Asia Muhammad is an ideal case study for how difficult it is to make it in professional tennis, of how good genes and proficient skill and excellent coaching and vast financial support from one of the greatest players in history ensures you nothing more than an opportunity.
It’s a brutal road to travel, filled with thousands of comparable players sharing a similar dream. Muhammad is the kind of engaging person you hope will be one of the few who realize theirs, one who can successfully hit enough winners to overcome such a cutthroat world and achieve at an immense level. So few do. The odds are unbelievably long.
“I want it so bad,” she said.
The Las Vegas home-schooled resident is a month from turning 17 and committed today to pursuing a pro career and bypassing college, a decision that could change in a year should her results suggest enrolling at a university would be a more intelligent choice. It certainly wouldn’t be the worst one for her.

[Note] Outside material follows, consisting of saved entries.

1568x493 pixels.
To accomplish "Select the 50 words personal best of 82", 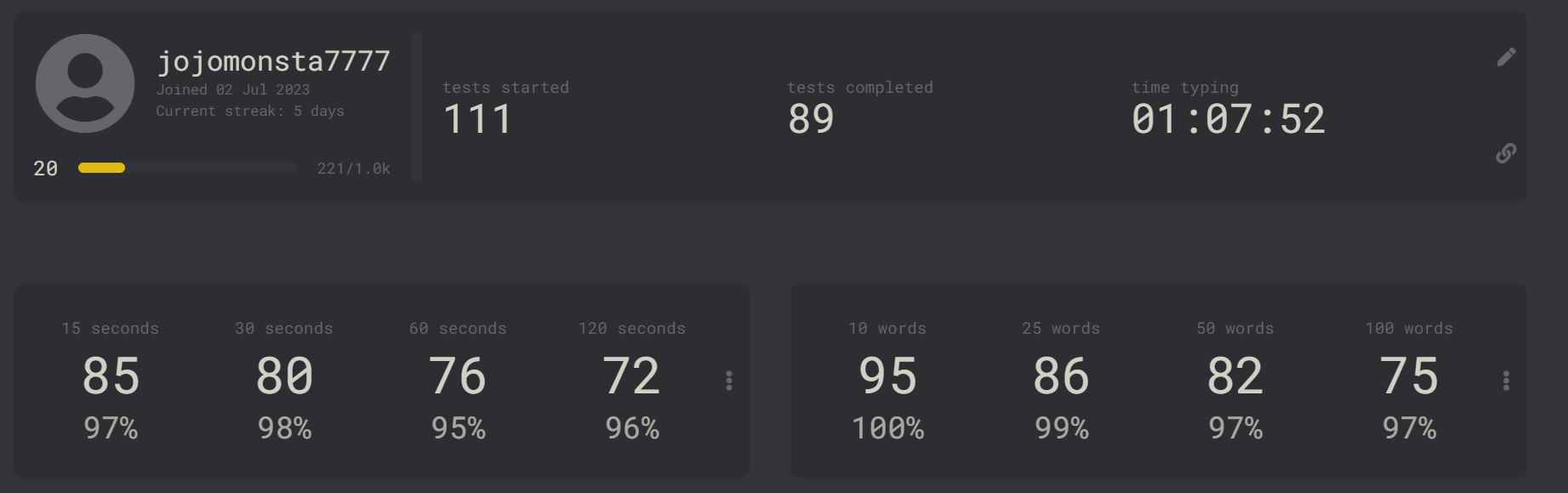I will pos(1235,376).
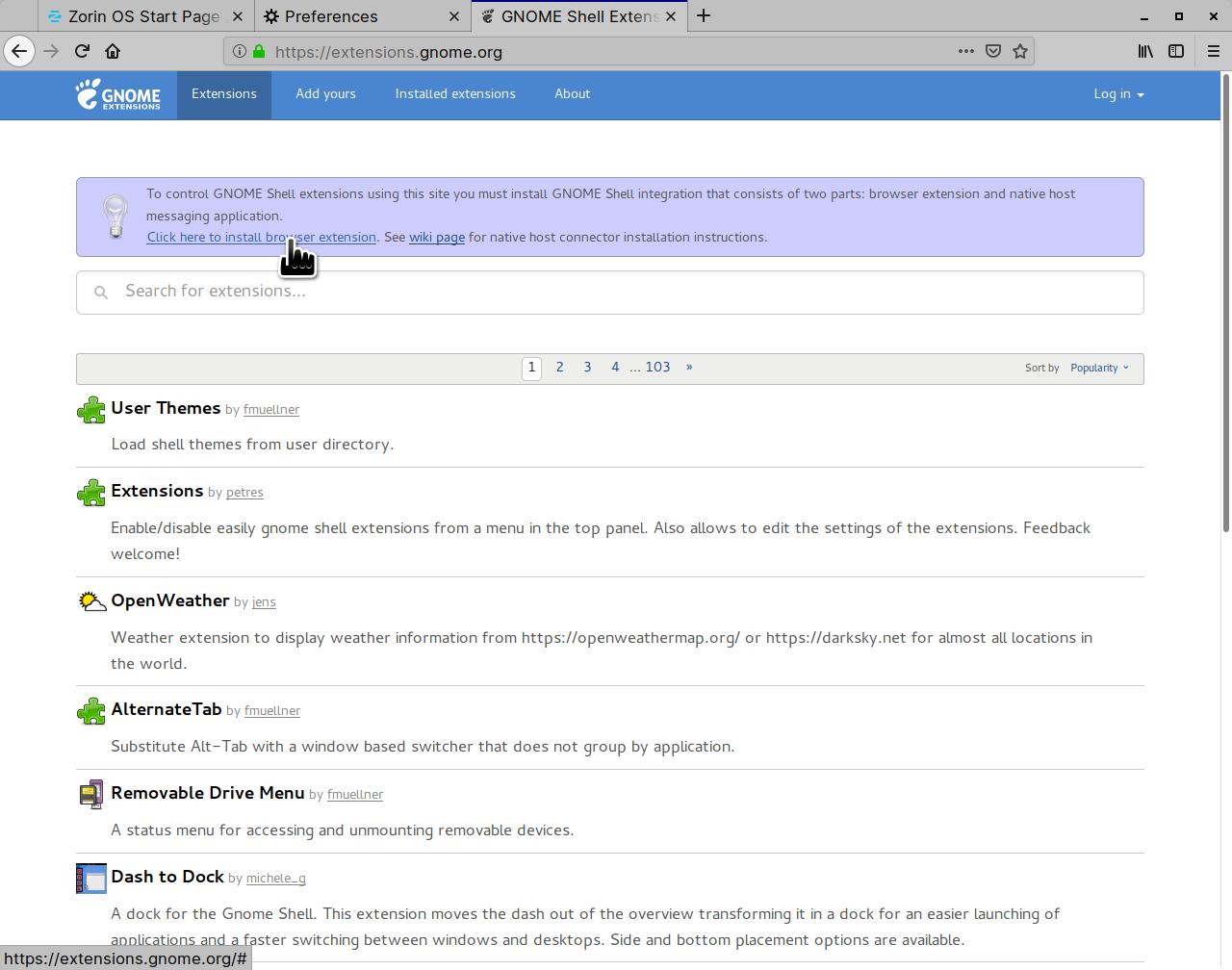Screen dimensions: 1232x970
Task: Click the install browser extension link
Action: [x=261, y=238]
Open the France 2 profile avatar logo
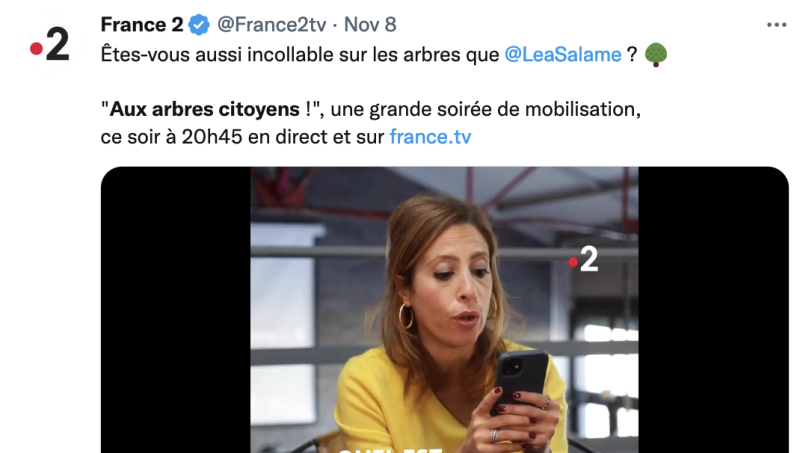 click(50, 45)
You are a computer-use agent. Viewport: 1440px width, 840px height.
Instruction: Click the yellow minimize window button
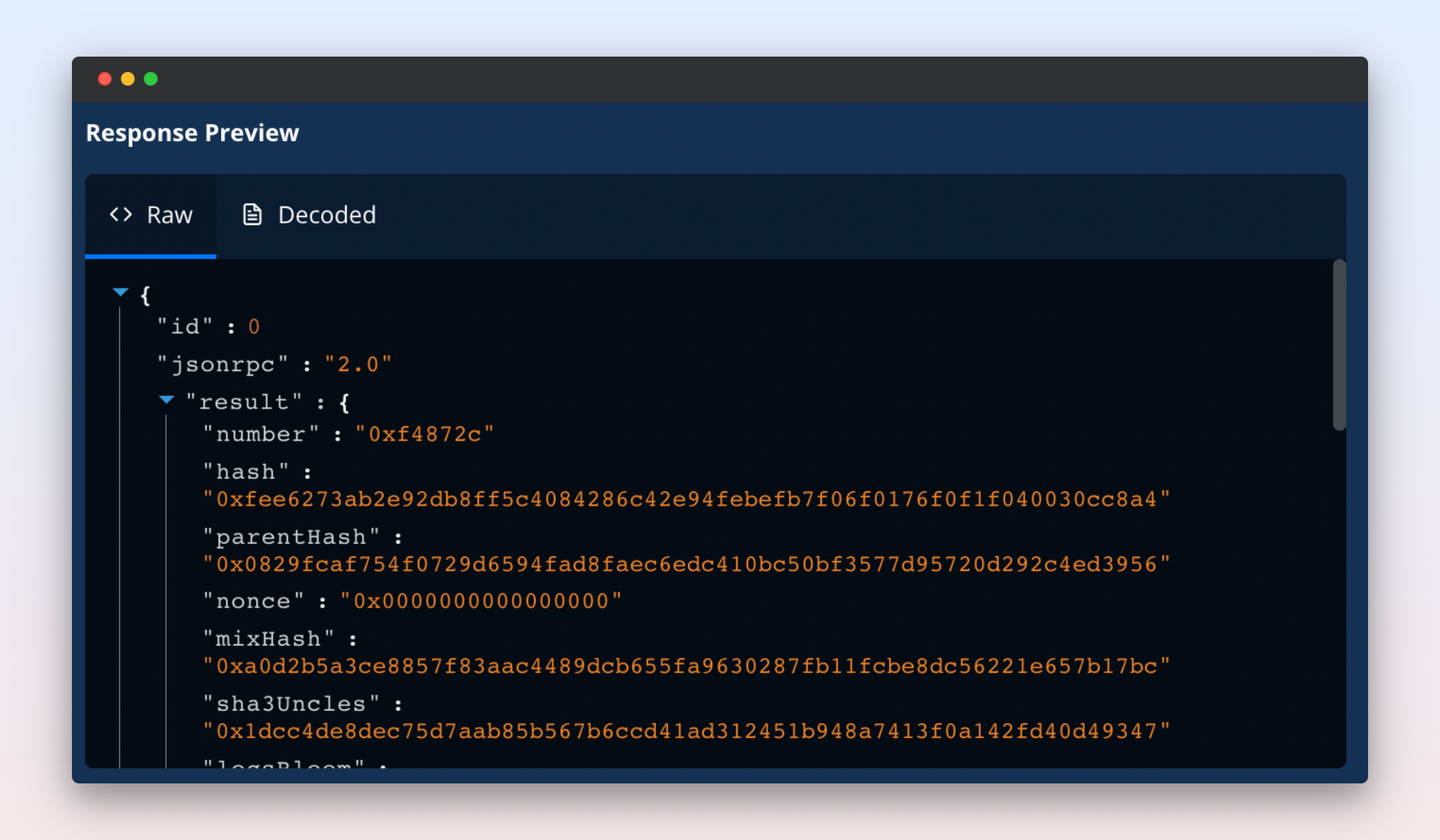click(128, 79)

People have no idea how competitive pro tennis is, how many good players there are, how residing within the top 100 is an impracticable goal for most. Muhammad on Wednesday had one of her best wins since beginning this journey last year, beating Melinda Czink 6-4, 6-0 in an opening-round match of the Hilton Cup at the Darling Tennis Center.
Czink is ranked No. 143 in the world, 477 spots higher than Muhammad. It was a match dictated in high winds by Muhammad’s power and creativity, and the fact Czink played the last three games like she would rather have been enduring water torture than standing on a court.

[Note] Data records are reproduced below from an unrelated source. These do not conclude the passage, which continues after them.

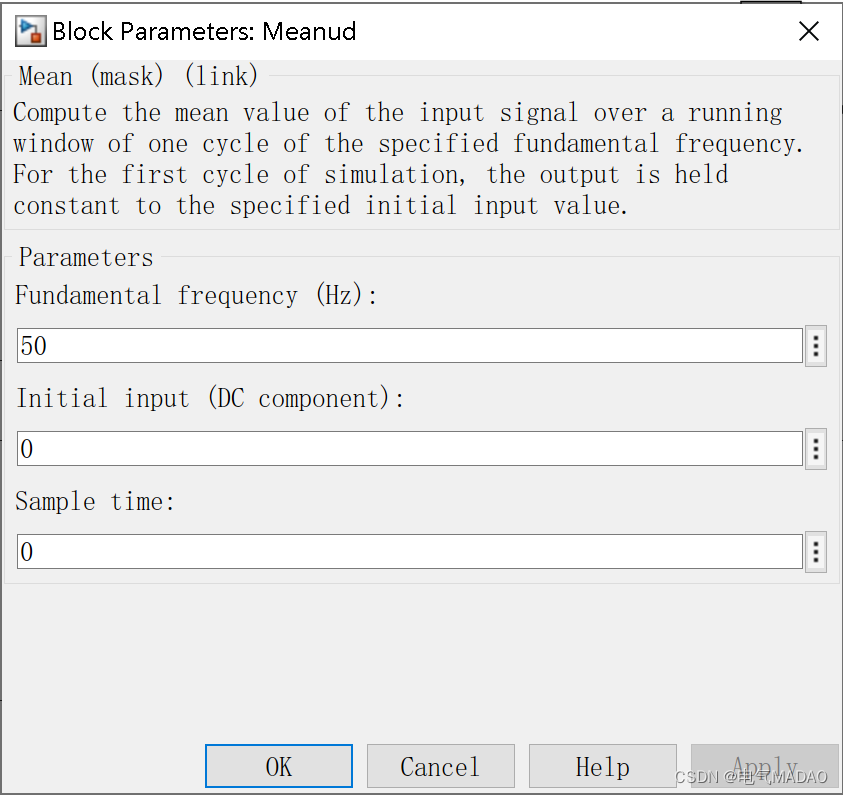
Task: Close the Block Parameters dialog
Action: click(x=808, y=31)
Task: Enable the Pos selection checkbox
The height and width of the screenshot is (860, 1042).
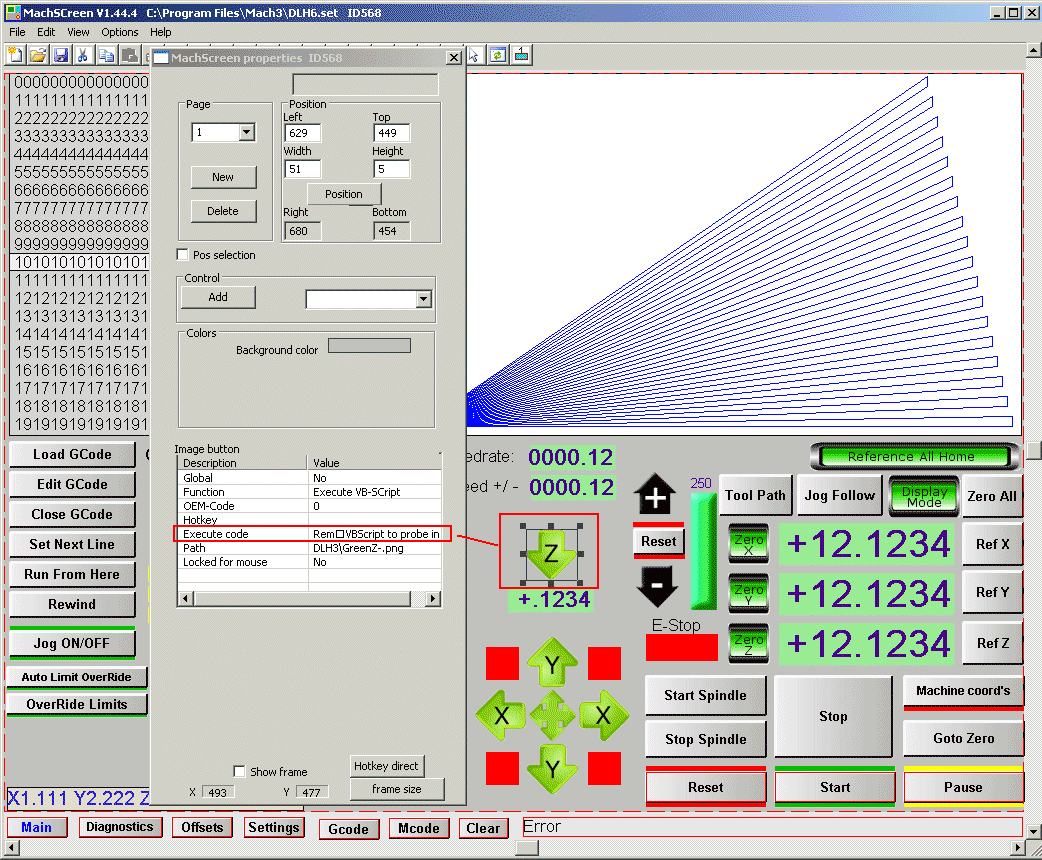Action: click(183, 255)
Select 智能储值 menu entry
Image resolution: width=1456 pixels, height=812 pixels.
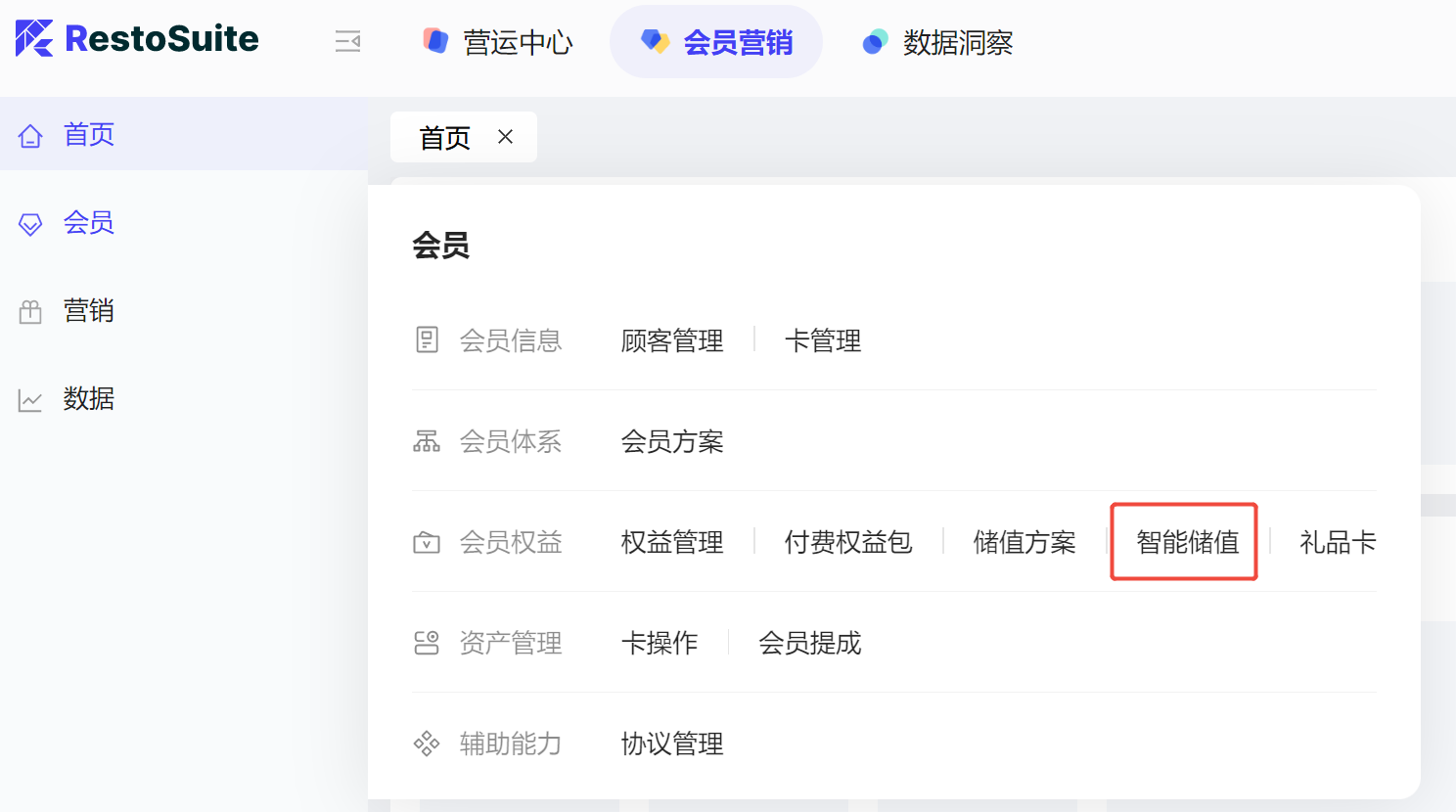[x=1187, y=542]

But you can’t dictate an opponent’s effort level any more than you can predict where Muhammad’s ceiling as a player might ultimately prove. She is an incredibly conditioned athlete whose father played basketball at Southern California and whose mother also played basketball and ran track in college.

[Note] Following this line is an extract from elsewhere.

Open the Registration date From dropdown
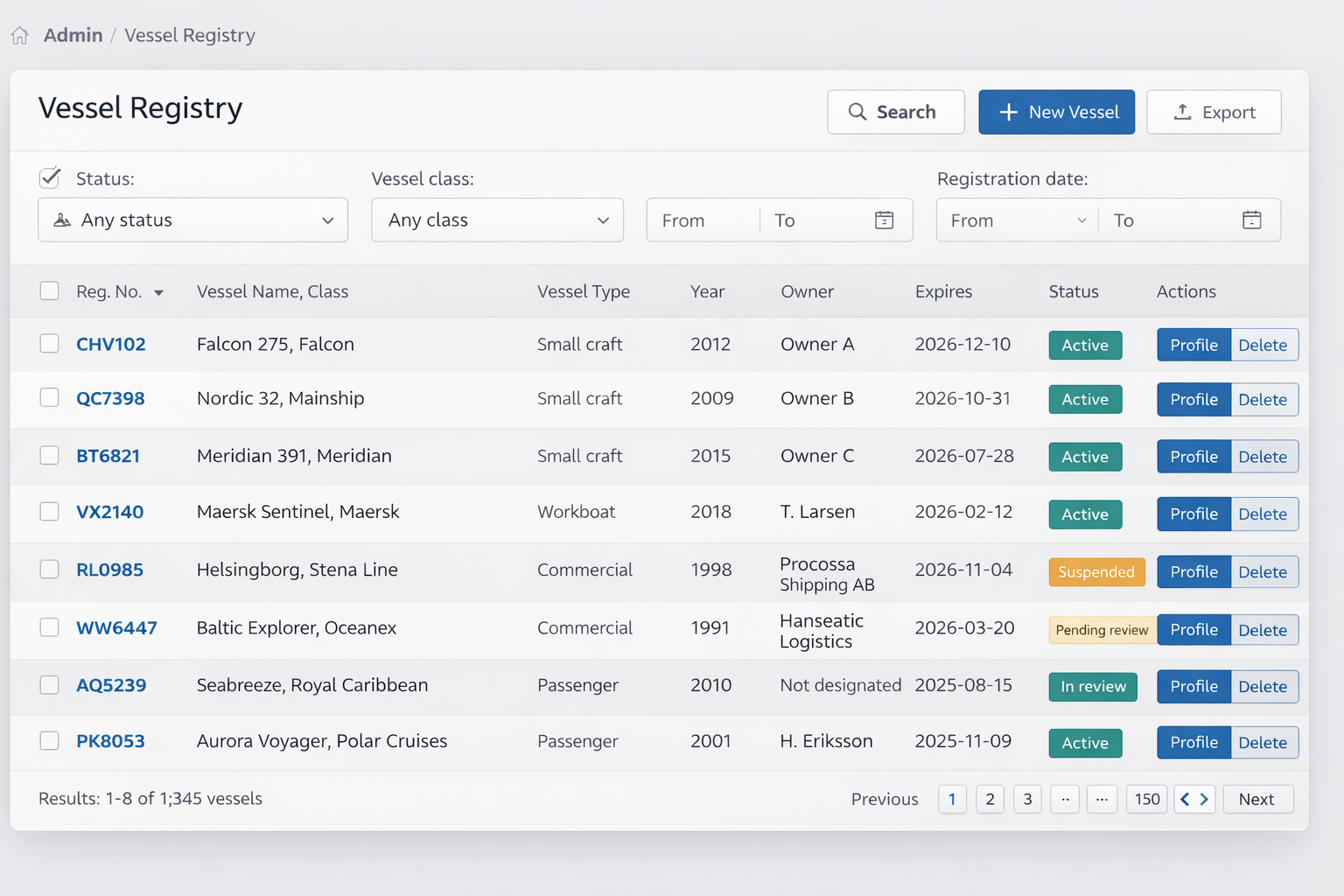 [x=1015, y=220]
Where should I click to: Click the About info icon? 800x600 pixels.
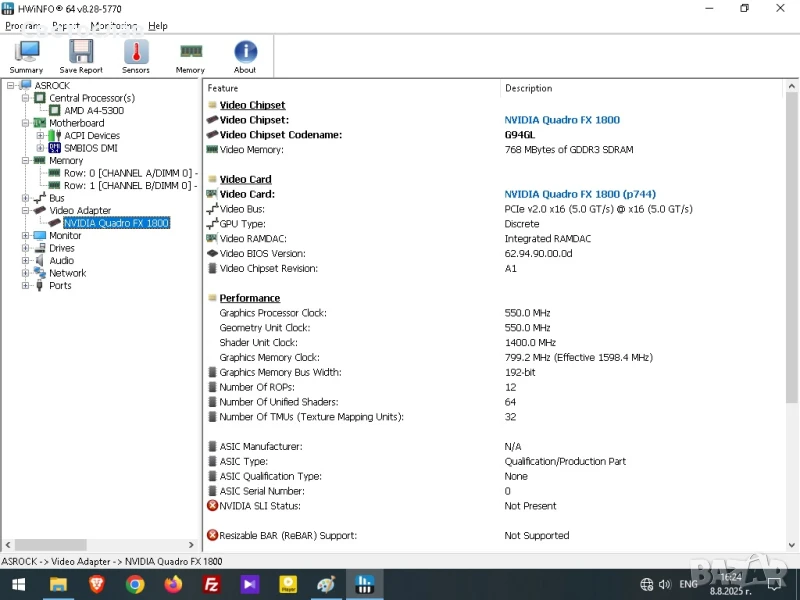click(x=245, y=56)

She has benefited from the coaching of local Tim Blenkiron and continues to have the financial backing of the Andre Agassi Foundation, which covers her travel expenses. She has hit the practice courts with and received counsel from Agassi’s wife, former tennis great Steffi Graf.
It’s not as if a few doors have been opened for Muhammad, but rather an entire apartment building’s worth.
“There is a ton of pressure on her, being sponsored by Andre and being (in Las Vegas),” said Blenkiron, a former UNLV standout who won the NCAA doubles title in 1997. “Some might say it’s a reason to fail. I say it’s a reason to succeed. I want her to embrace the pressure, because at the end of the day, all big matches come with it. If you can’t deal with it, you falter.
“She has gone through the gauntlet already and played some nervous matches and had some poor performances, which has all led up to her playing as she did (Wednesday). At 16, that’s pretty encouraging. She has all the tools. She has everything she needs other than the mental part of the game every single day.”
Which means she is like most everyone. Many hit hard and serve big and run others breathless at this level. Before Wednesday, Muhammad won a Futures event in Houston last year and managed a victory against a top-125 player in Bethanie Mattek. They are notable achievements and yet Muhammad right now swims in a pool full of hopefuls trying to be the select few capable of mastering that mental edge. She is a very good player. There are lots of them.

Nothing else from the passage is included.